Anál. Social  no.238 Lisboa mar. 2021  Epub 31-Mar-2021

https://doi.org/10.31447/as00032573.2021238.11 

Recensão

Recensão: The Politics of the Book. A Study on the Materality of Ideas

1 Department of Sociology, Masaryk University. Jostova 10 - Brno 60200, Czech Republic, szalo@mail.muni.cz

Silva, Filipe Carreira da; Vieira, Mónica Brito. ., The Politics of the Book. A Study on the Materiality of Ideas. ,, University Park: :, Pennsylvania State University Press, ,, 2019. ,, 257p. pp. ISBN, ISBN: 9780271083896.


It is not the first time that sociology and the humanities turned to the performativity of books. This interest in what and how the books can do with their readers seems to be arising from the requirements for self-understanding and everlasting reorientation permeating current sociology. Perhaps, there is also a profound theoretical question of why certain books come to carry the performative force and others do not. For Bourdieu, Thomas Kuhn’s book on scientific revolutions had a powerful effect since it was utilized as a weapon against a unified science theory held and imposed by those in academically dominant positions. Silva and Vieira’s account focuses on the reflexive standing of canonical books in the sociological tradition, of how these books frame their own story and thereby present themselves to be read in a certain way.

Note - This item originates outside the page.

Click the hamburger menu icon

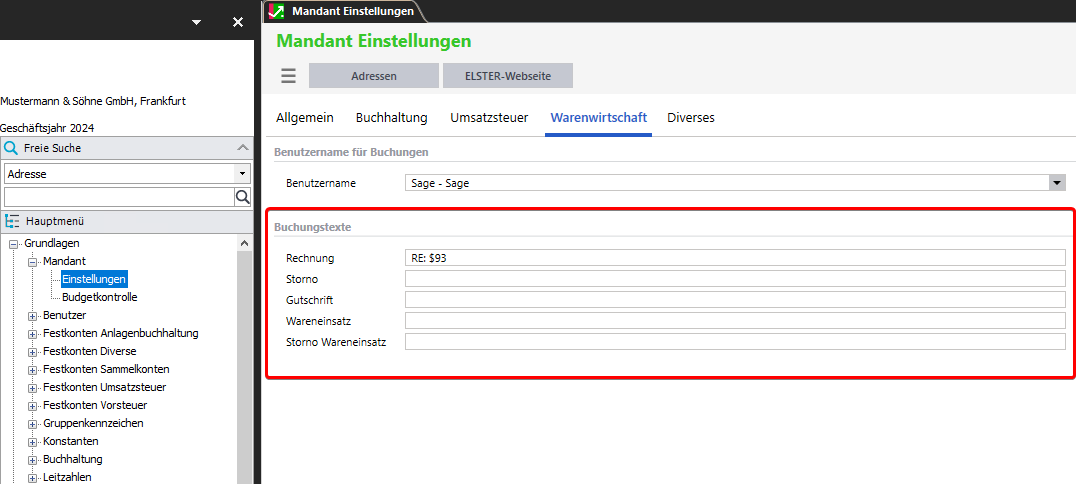pyautogui.click(x=288, y=76)
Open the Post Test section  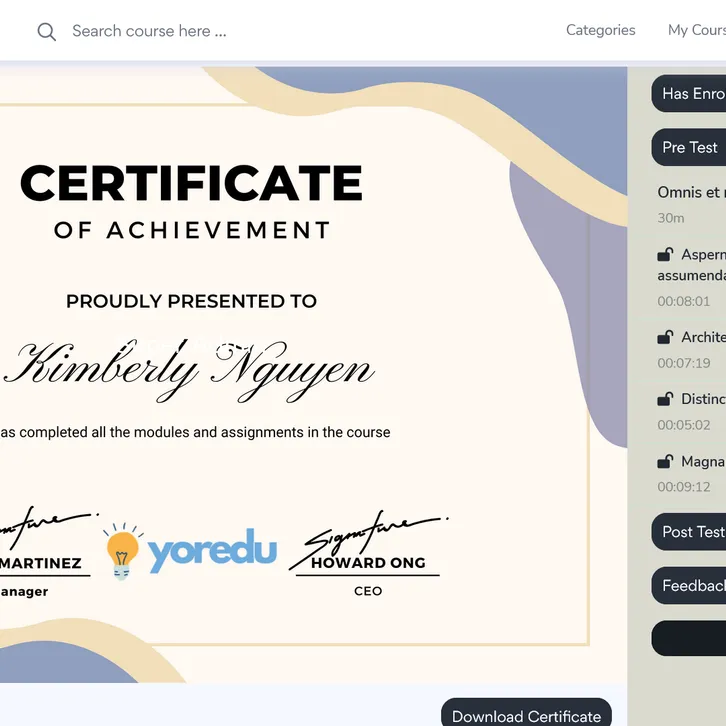point(690,531)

This book is about those who exercise power over books, over their meaning and their form. The statement that authors are not in full control of their book’s appearance currently is not generating any sentiments. It is widely accepted that a more competent specialist makes decisions about typography, binding, paper, that is, the process of publication in general. However, the book’s meaning is also emerging out of various interventions in which the author does not necessarily play a crucial role. In bookmaking, the author is supplemented by a collective of agents, including editors, translators, and commentators. While in many cases, these agents act in addition to the author, Silva and Vieira demonstrate that it is not exceptional that the book’s composition is entirely in this collective’s hand.

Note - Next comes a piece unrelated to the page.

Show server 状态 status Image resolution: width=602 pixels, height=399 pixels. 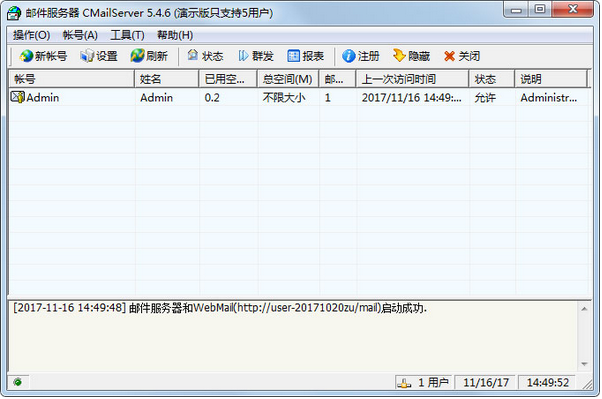(205, 56)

There are two particular modes of intervention that the collective of agents use to control the book’s meanings. First, it is the book’s form, which makes the book into a thing and enables its circulation to its readers. Second, as far as there is no form without content, some interventions manifested in textual composition mostly cut into the content as translations, prefaces, and other kinds of framing devices addressed to contemporary readers. Central to Silva’s and Vieira’s perspectives are potential conflicts of interpretations. This principle explicates why various collectives of agents strive to influence both the form and the content of books. This attention to the publishing collectives’ agendas and interests generates a balanced position between approaches that favor either the author or the reader. Neither writing nor reading is purely a cognitive affair.

The authors analyze six sociological books. The first book is Durkheim’s The Elementary Forms of Religious Life, a classic work that was given a kiss of life by the advent of cultural sociology in the 1990s. The sacred’s symbolic structure turned out to be a theoretical model for a new disciplinary reorientation of sociology initiated by Jeffrey C. Alexander. While the rise of the cultural Durkheim points to the significance of the commentators in the struggles over books’ meaning, the second chapter unveils the absence of the classically conceived author behind the famous Mind, Self and Society. Despite being a compilation of decontextualized notes, the collective action of editors “Mead’s book “provided legitimacy for symbolic interactionism. The figure of the master commentator is played in this narrative by Herbert Blumer, who developed a close connection between the interactionist theoretical frame of reference and this iconic book standing for Mead.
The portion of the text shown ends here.